I should take this moment to explain how Sis 1 and Sis 2's shopping trip went.  In a word, not well.  The odds of finding an open supermarket that Christmas was about zero.  Their only hope lay in quik-e-marts, and the chance of finding a turkey in one of those could only be calculated through the use of excessive decimal places.  But they did find something.  They took it home, and set it aside, because it would not take that long to cook.  Meanwhile, another cousin dropped by and left their gift, a basket of stuff that contained, among other things, a small black forest ham.  When the time came to prepare Christmas dinner, they rammed about one tenth of the stuffing into what they had bought at the store, and tossed in a bunch of potatoes and the ham to boot.  The ham was still in the oven, but what they had bought at the store had just come out of the over, and that was what Bear was uncovering.

"This is the moment of truth.  Look at this," he said, removing the lid, revealing a small two pound chicken.

"I thought it would be bigger," said Elder.

  He stared at it for a moment, blinking.  "What the hell is this?" he said at last.

"Bear, don't speak like that on Christmas Day," admonished his mother. 

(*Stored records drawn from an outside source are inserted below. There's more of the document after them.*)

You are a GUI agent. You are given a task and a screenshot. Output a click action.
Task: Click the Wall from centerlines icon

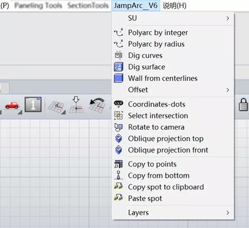pos(119,78)

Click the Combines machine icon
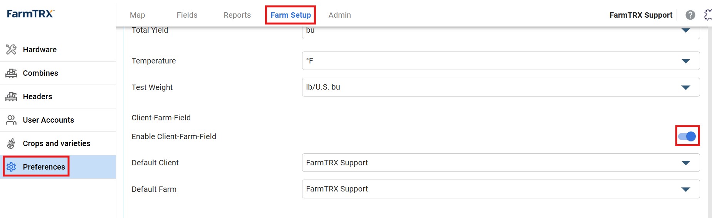tap(11, 73)
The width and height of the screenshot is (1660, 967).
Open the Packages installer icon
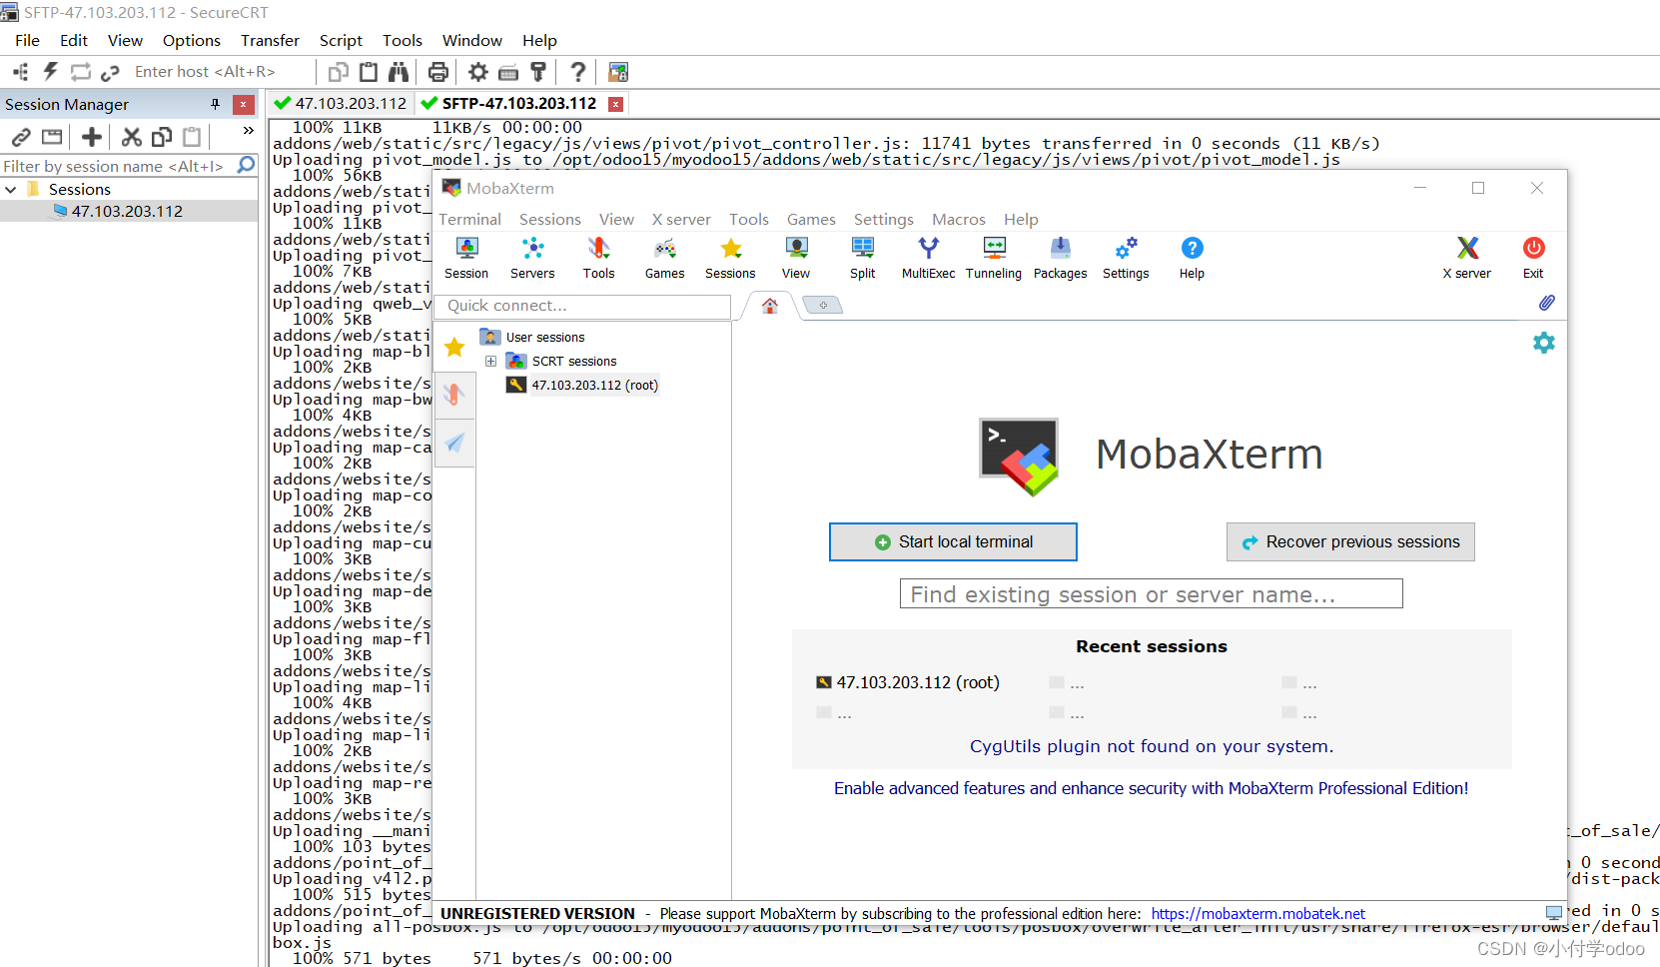1059,257
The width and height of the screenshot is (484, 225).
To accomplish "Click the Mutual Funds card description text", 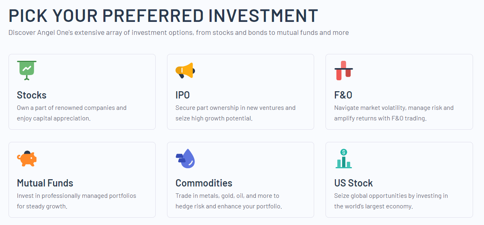I will coord(77,201).
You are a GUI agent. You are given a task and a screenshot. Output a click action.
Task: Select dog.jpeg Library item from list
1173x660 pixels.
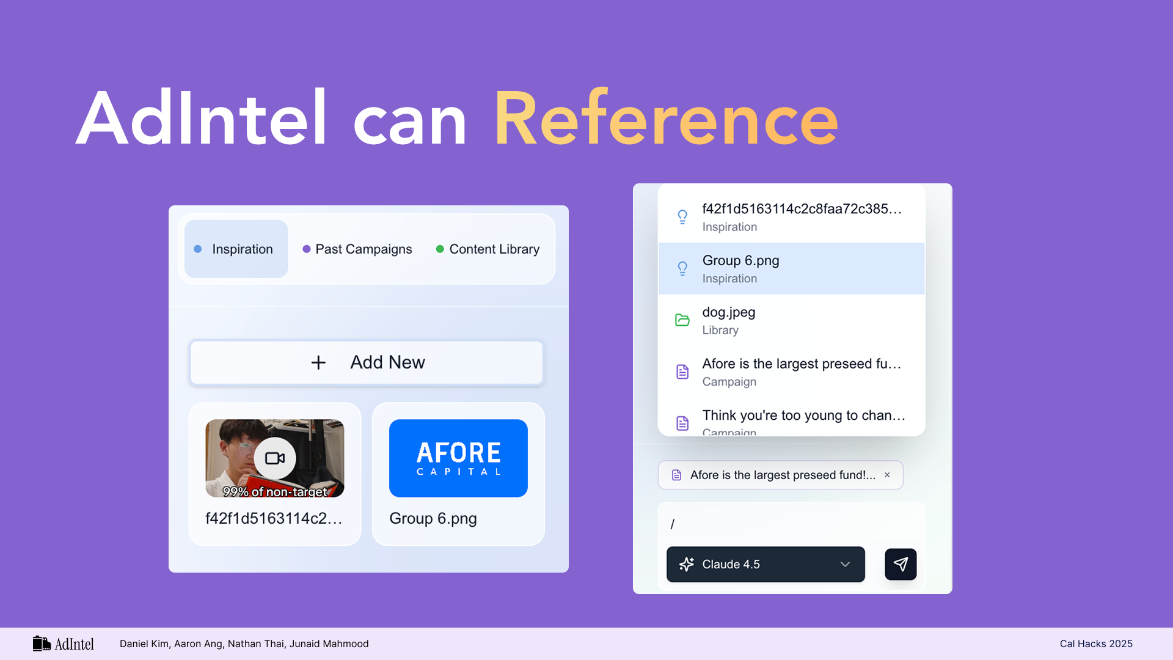click(791, 320)
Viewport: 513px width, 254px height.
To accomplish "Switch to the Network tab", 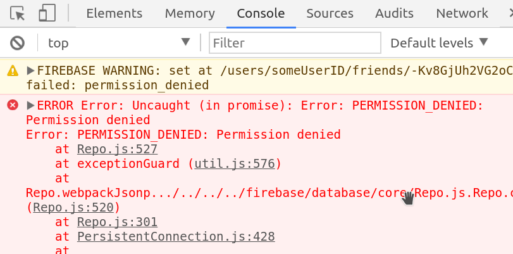I will coord(462,13).
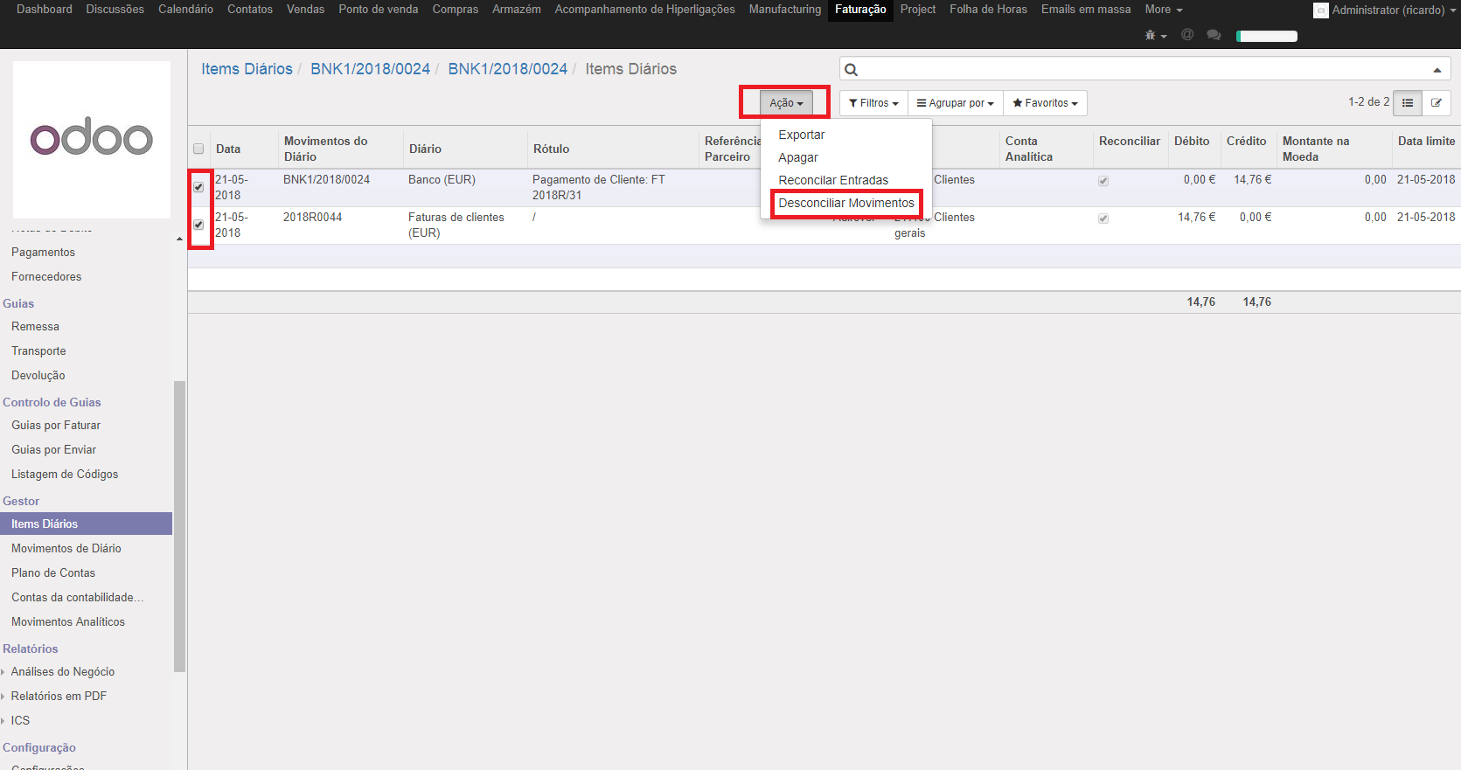The height and width of the screenshot is (770, 1461).
Task: Expand the Favoritos dropdown
Action: 1045,103
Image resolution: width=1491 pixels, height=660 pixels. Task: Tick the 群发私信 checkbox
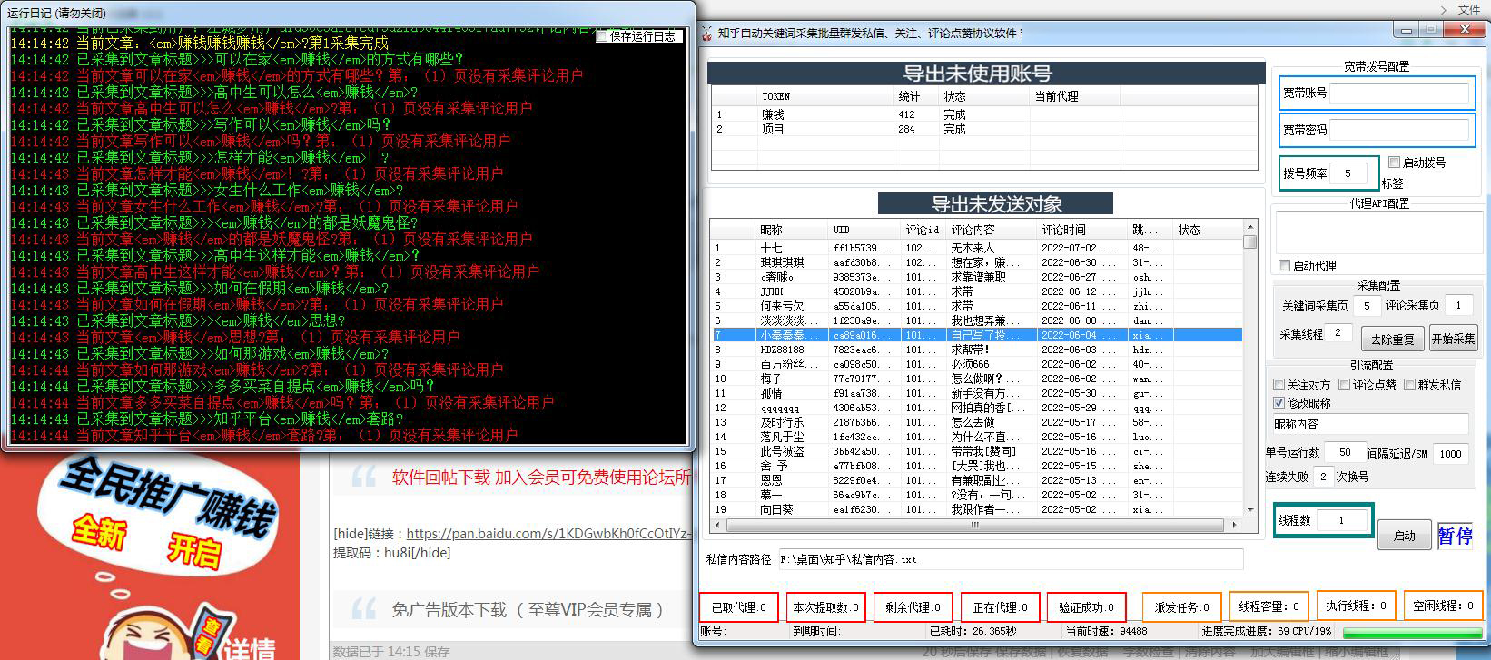point(1409,385)
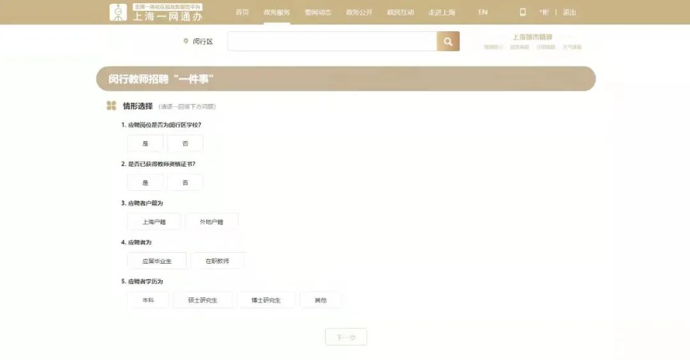Image resolution: width=690 pixels, height=360 pixels.
Task: Click the location pin icon beside 闵行区
Action: click(186, 41)
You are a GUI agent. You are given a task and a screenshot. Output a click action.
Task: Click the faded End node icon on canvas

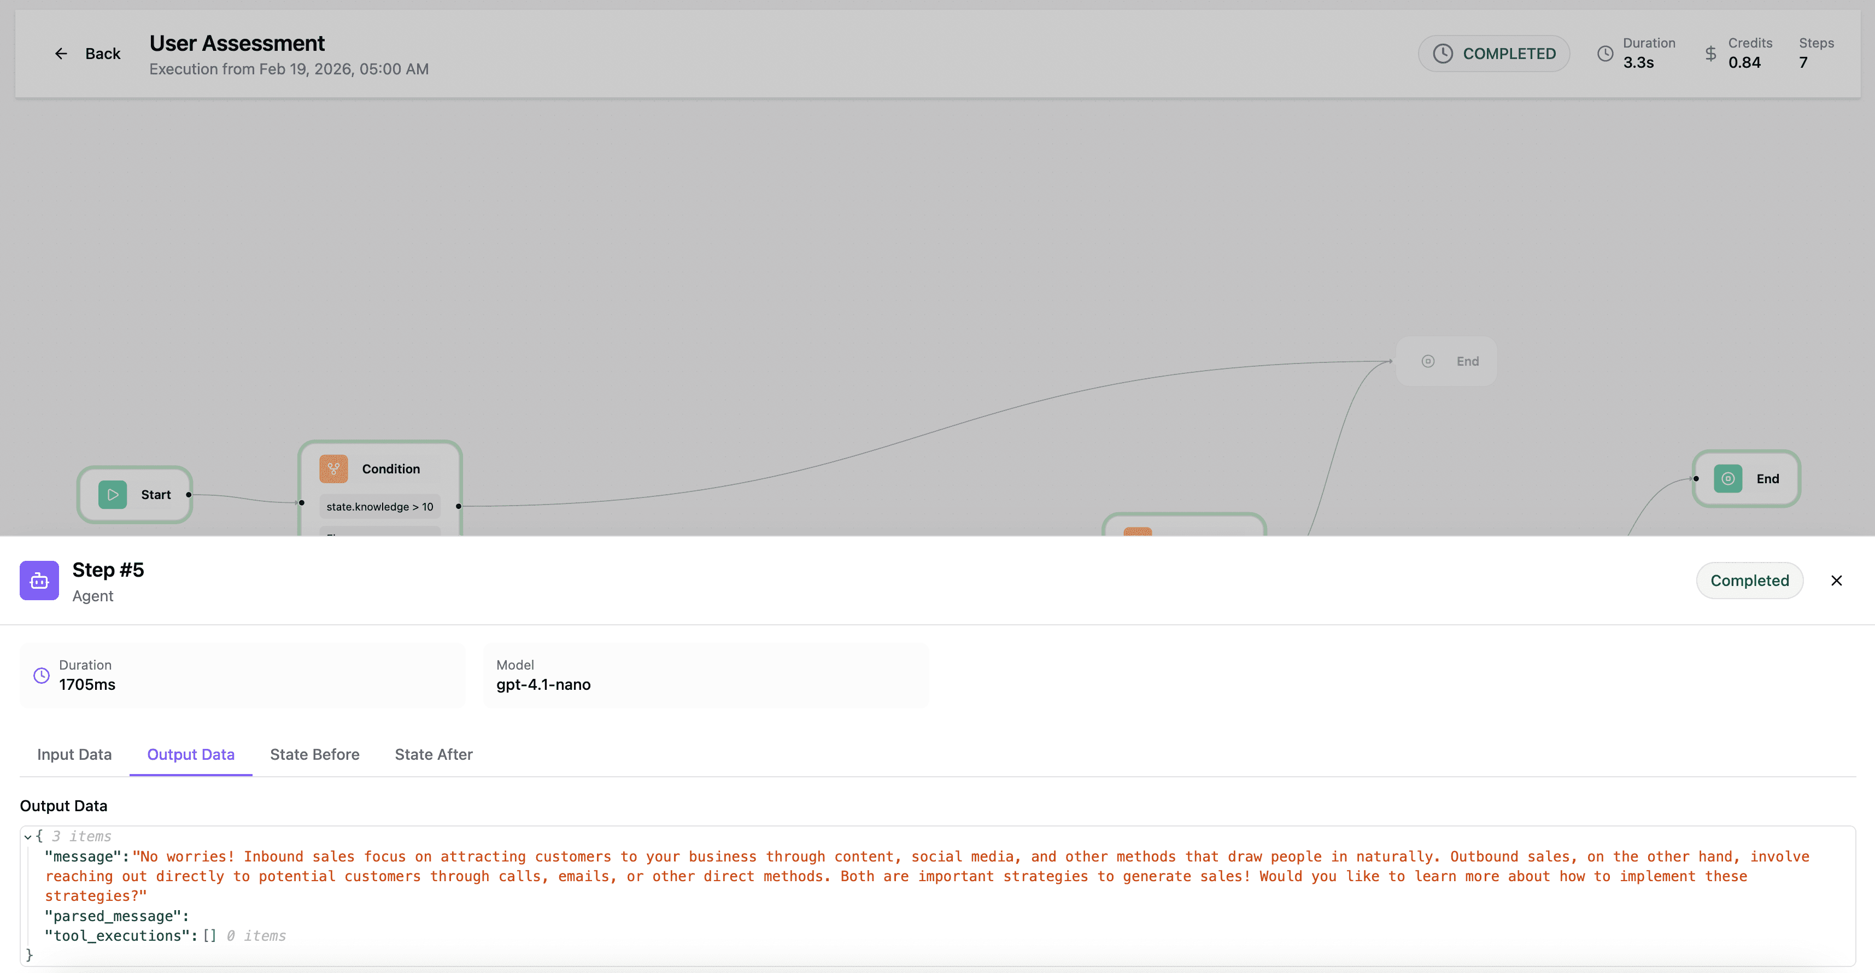1427,360
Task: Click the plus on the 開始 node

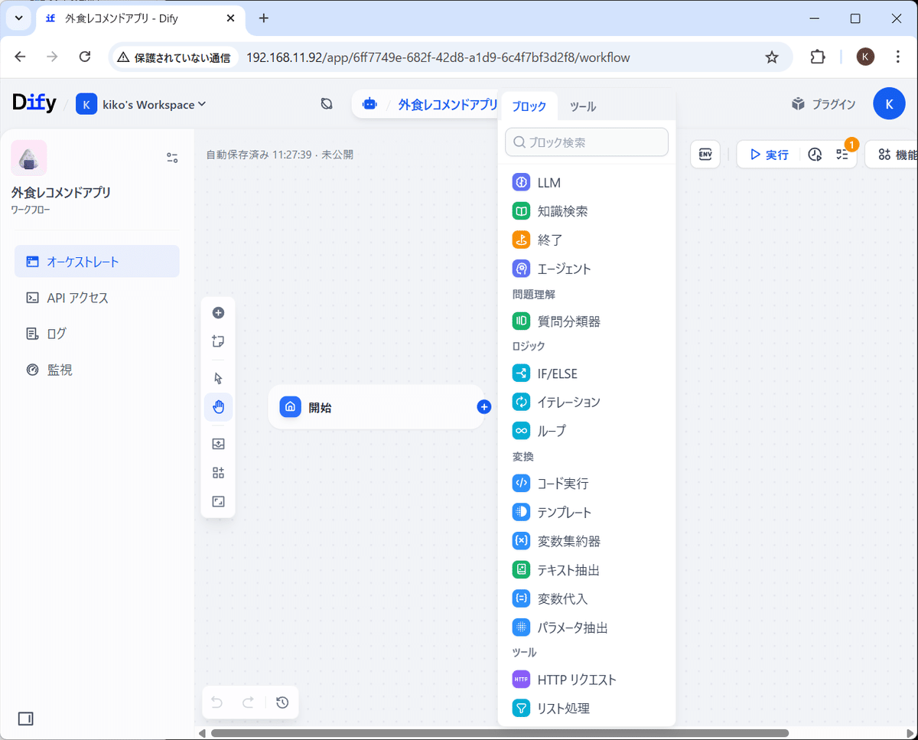Action: (484, 407)
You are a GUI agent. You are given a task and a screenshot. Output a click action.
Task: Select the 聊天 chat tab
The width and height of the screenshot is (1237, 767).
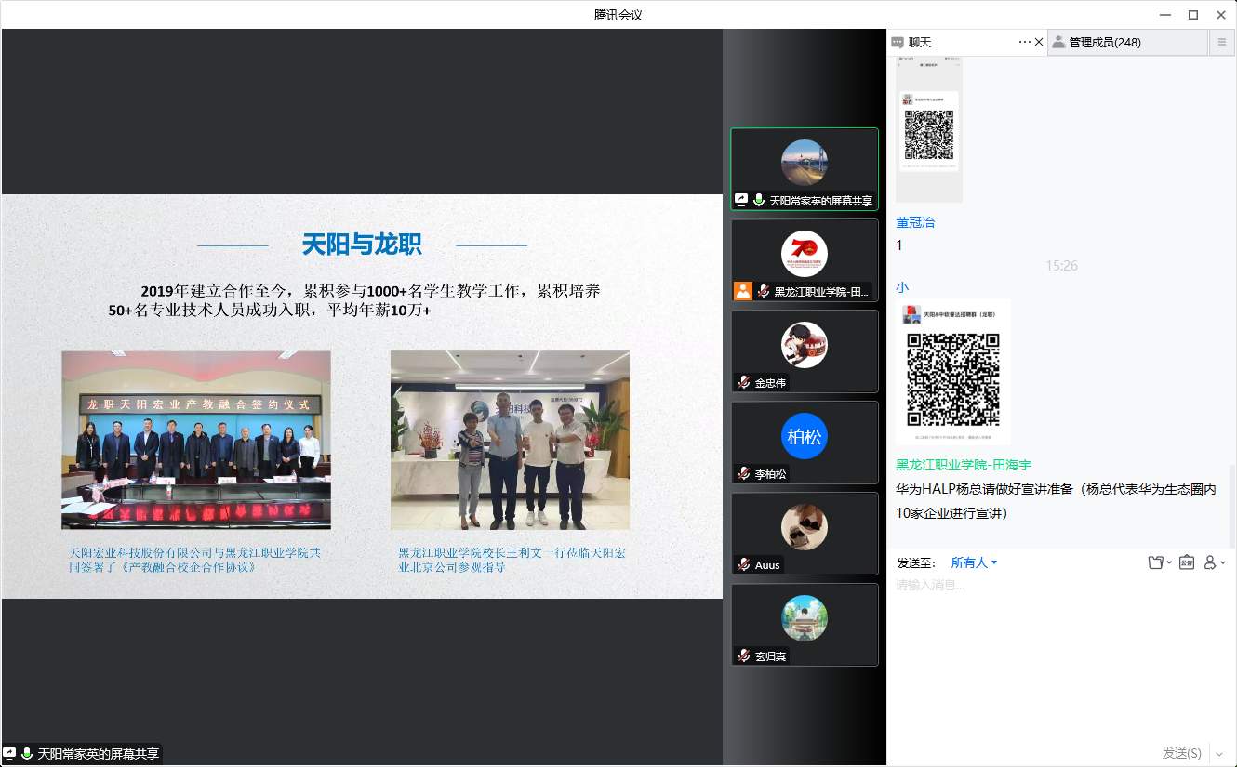[x=919, y=42]
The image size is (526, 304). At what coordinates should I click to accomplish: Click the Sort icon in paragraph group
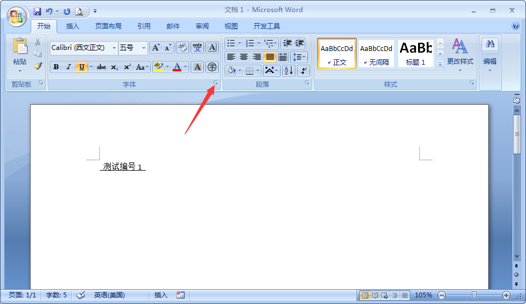click(289, 70)
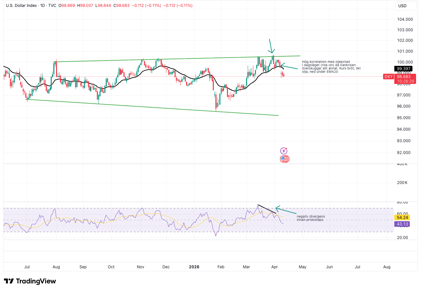This screenshot has width=421, height=291.
Task: Click the US flag economic event icon
Action: coord(283,159)
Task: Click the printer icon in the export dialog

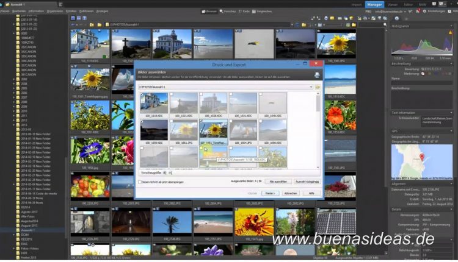Action: point(317,75)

"Sorry," he said.  "What the heck is this?"

"Dinner," said Sis 2. 

"For thirteen?" demanded Bear.

"No," said Sis 1.  "We have a ham, too."

"A ham," repeated Bear.  "Where's the turkey?"

"Shhh," said Sis 1 and 2 together.  "You don't want to start that again."

"Start what again?"

Sis 2 explained.

"You guys left one of the finest turkeys in all of creation rot on the veranda during a warm spell?  What are you, morons?"  said Bear.  "I haven't eaten all day.  I've been saving myself for this.  I even wore track pants, so I wouldn't have to unbuckle my belt.  I passed over a meal at my in- laws so I could gorge myself here..."

"But you don't like my family's cooking," said Puff.

"Shhh," he explained.  "The point is, I came here to eat..."

"Well, don't eat so much," said mother.  "Make sure the kids have enough first."

"They already ate!" said bear.  "I'm the one that's hungry."

"It's Christmas, dear," said Mother.  "Be grateful for what you have."

Bear looked over at the two pound chicken.  Gratitude was not exactly what he felt.  He went over to the phone and started dialing. 

"What are you doing?" asked Sis 1.

"The obvious," said Bear.  "I'm ordering a pizza."

"One won't be enough for everyone," said Sis 2.

"The rest of you can have the chicken," he said.  "Make sure the kids get their share first."

Believe it or not, the same thing happened the next year.  After that, our cousin stopped giving us seventy dollar turkeys that just went rancid on the front porch for lack of a fridge.  We went back to buying our own smaller, frozen birds, and defrosting them a day or two before the holidays.  You didn't get a week of sandwiches, and they didn't taste as good, but at least you tasted something, and there was peace in the house, or at least as much peace as you ever got in that old house.